L'UE ne peut pas émettre une monnaie de réserve mondiale que tout le monde doit acheter.
Son marché de capitaux est fragmenté, la responsabilité politique partagée, la BCE piégée entre feu fiscal et orthodoxie monétaire.
Tokarski met en garde: si l'Allemagne perd son rôle de pourvoyeur de stabilité, qu'elle détenait antérieurement, la prochaine crise de l'euro serait non seulement économique, mais aussi dévastatrice sur le plan géopolitique.
Car alors, l'Europe n'aurait plus de filet de sécurité crédible – ni économiquement, ni politiquement.
Le risque implicite
Ce que Tokarski évoque à peine, c'est la bombe à retardement:
La confiscation planifiée des actifs russes compromet la confiance dans le système financier européen.
Si la zone euro commence à exproprier les réserves souveraines d'autres États, elle envoie un signal clair au Sud global :
« Votre argent n'est pas en sécurité chez nous. » En ce faisant, l'UE risque de détruire ses derniers « actifs durs » – l'euro et la confiance dans l'État de droit.
En conclusion
L'Europe doit faire un choix :
- Soit une consolidation structurelle, une réduction de la bureaucratie, un recul du militarisme idéologique,
- Soit un état d'exception permanent – financier, politique, moral.
Un continent qui brûle ses ressources pour l'armement, les subventions et la politique extérieure symbolique, perd sa capacité à exercer une véritable souveraineté.
En résumé
L'UE a commencé à hypothéquer son avenir pour préserver le statu quo.
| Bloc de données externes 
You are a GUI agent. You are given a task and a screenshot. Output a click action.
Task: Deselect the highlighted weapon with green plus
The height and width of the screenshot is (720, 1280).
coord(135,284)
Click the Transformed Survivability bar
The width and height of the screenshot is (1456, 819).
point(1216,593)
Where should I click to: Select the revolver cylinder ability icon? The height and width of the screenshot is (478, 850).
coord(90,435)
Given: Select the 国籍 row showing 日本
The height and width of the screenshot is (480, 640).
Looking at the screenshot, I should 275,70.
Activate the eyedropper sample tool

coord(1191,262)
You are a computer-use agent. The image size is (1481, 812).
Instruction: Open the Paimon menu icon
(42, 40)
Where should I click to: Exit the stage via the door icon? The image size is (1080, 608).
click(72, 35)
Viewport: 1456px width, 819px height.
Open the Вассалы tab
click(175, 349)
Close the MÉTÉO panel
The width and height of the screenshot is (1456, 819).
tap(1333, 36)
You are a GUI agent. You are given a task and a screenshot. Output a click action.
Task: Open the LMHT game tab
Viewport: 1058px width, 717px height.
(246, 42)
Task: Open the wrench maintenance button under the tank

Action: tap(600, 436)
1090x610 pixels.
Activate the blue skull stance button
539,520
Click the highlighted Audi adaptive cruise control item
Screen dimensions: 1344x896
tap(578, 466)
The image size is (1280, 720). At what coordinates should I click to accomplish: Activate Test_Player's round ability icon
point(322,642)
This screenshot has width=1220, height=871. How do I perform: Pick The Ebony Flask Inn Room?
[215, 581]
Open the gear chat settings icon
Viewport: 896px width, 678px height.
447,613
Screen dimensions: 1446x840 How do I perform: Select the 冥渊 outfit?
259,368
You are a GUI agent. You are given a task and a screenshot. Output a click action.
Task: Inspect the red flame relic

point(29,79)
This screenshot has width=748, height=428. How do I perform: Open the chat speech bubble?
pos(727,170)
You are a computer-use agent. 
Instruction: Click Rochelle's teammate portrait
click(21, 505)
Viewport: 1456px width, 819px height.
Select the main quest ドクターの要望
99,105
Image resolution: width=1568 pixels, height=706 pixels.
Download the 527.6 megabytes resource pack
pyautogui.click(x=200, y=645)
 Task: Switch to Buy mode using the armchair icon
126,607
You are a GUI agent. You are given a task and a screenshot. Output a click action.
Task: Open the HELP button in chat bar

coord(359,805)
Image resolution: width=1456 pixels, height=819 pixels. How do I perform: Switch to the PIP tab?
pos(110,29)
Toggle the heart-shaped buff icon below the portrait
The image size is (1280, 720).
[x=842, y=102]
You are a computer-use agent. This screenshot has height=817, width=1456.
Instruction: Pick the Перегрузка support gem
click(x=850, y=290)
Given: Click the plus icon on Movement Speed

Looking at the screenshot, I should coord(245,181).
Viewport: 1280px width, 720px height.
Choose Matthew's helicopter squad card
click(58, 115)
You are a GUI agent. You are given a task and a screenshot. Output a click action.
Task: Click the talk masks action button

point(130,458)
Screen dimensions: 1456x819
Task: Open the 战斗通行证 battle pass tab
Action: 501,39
Mais ceux qui contractent des dettes perdent leur liberté – tant sur le plan extérieur qu'intérieur.
Et si l'euro devient un instrument politique plutôt qu'une monnaie stable, l'Europe n'assistera pas à une renaissance, mais à la naissance d'un empire militarisé et technocratique, dont le pouvoir repose sur la dette et la peur.